# FreeBSD 7 and KDE 3 really laggy, need some tips.



## Mikael_L (Dec 9, 2008)

Hi all!


I made some mistakes on my PC and ended up with a new install, long story short, I installed nvidia 177... and KDE3 from packages, everything is fine BUT when in KDE its really laggy..
I run twinview on two 19" tft.

I have a nvidia geforce 7300 - 256mb, 1,3 Gig in ram, 1,4 ghz processor, 250gig HDD so i dont think its the hardware.

But I wuld appriciate som tips on logfiles to exam so I can perhaps solve this problem.


Best Regards
Mikael


----------



## SoulStealer (Dec 9, 2008)

Well, I'd start with the xorg.conf, then it's logs ... but then I am fairly new to this

P.S. Post them here


----------



## brd@ (Dec 9, 2008)

I would guess that you are describing that the graphics are laggy? Do you have the nvidia driver installed?


----------



## Mikael_L (Dec 10, 2008)

problem solved!

Hardware error, seemes like the grafic card was broken... x(

So now on to next problem, making a ATI-card run twinview.. But thats another story. =)



			
				brd@ said:
			
		

> I would guess that you are describing that the graphics are laggy? Do you have the nvidia driver installed?



Yes i had the nvidia 177.xx..xx (something) running, with splashlogo and all.


----------



## adamk (Dec 10, 2008)

Mikael_L said:
			
		

> So now on to next problem, making a ATI-card run twinview.. But thats another story. =)

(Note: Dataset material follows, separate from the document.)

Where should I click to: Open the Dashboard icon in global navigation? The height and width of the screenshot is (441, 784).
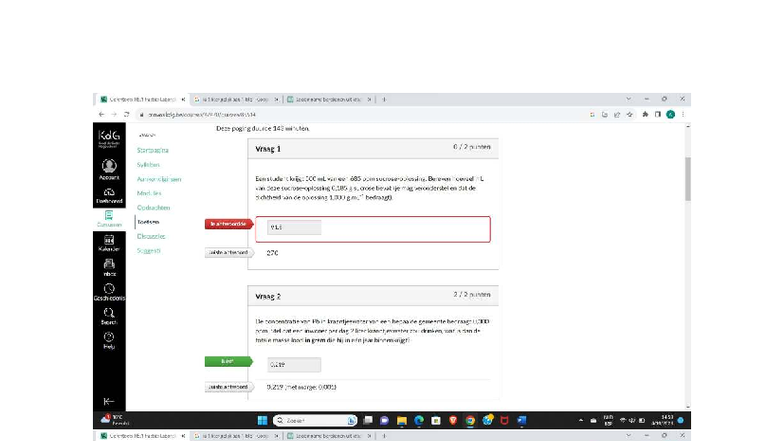[x=109, y=191]
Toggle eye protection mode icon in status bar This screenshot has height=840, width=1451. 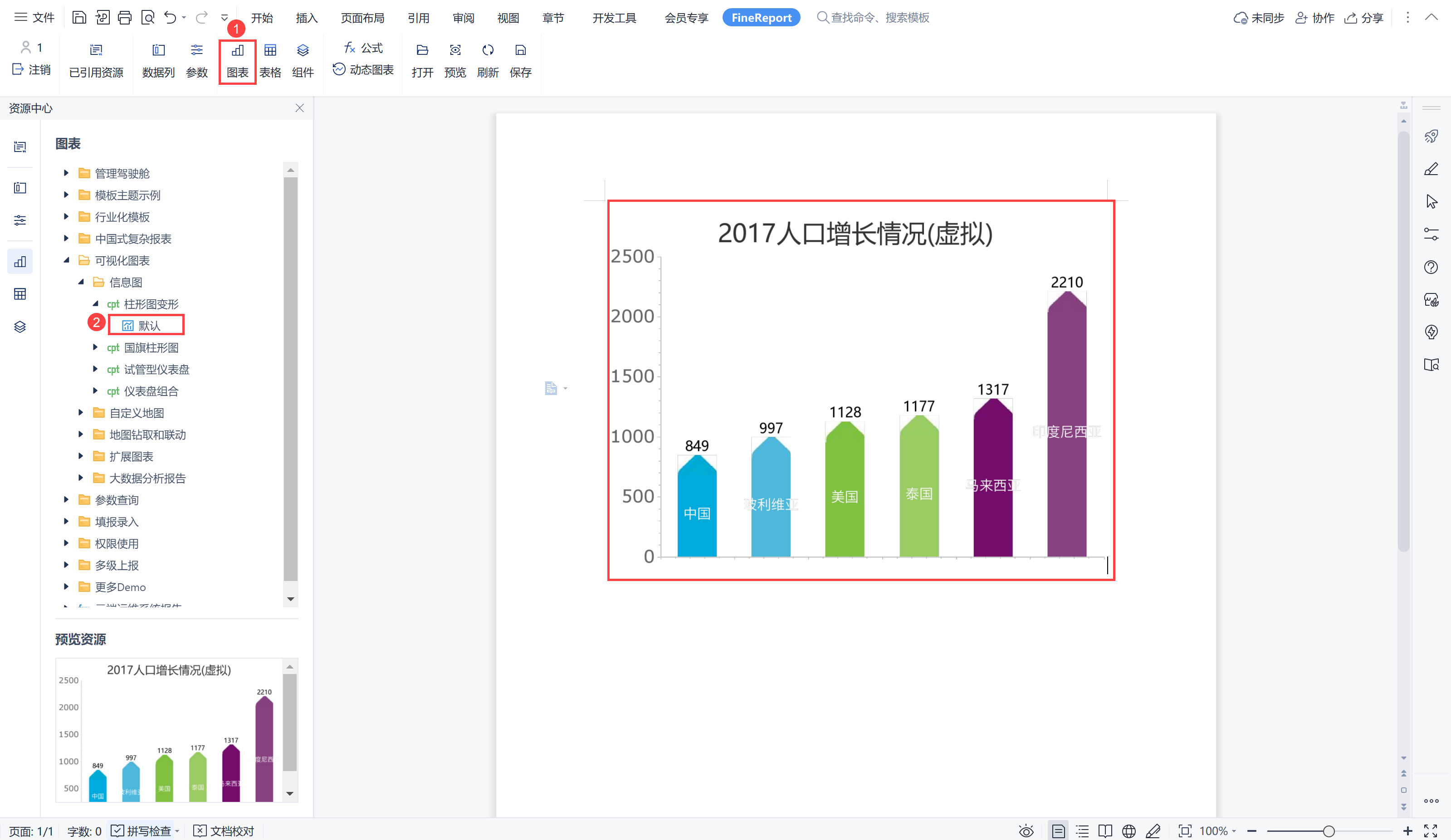coord(1026,830)
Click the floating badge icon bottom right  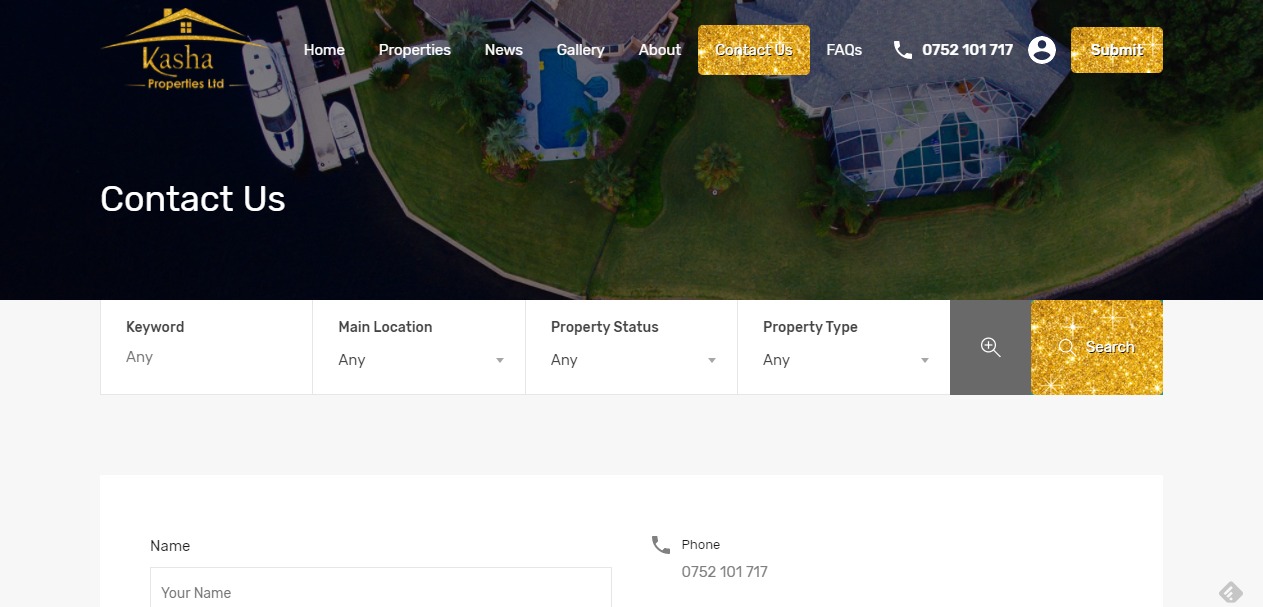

Twinview is nvidia only.  You want to use 'xrandr' to enable multiple monitors on the same video card.  This is a pretty useful page when it comes to xrandr:

http://www.thinkwiki.org/wiki/Xorg_RandR_1.2

Adam


----------



## Mikael_L (Dec 10, 2008)

ok!

Thanks!


/Mikael

Edit:

Plans for tonight..



> #cd /usr/ports/x11-drivers/xf86-video-radeonhd/
> 
> #make install clean
> 
> ...


----------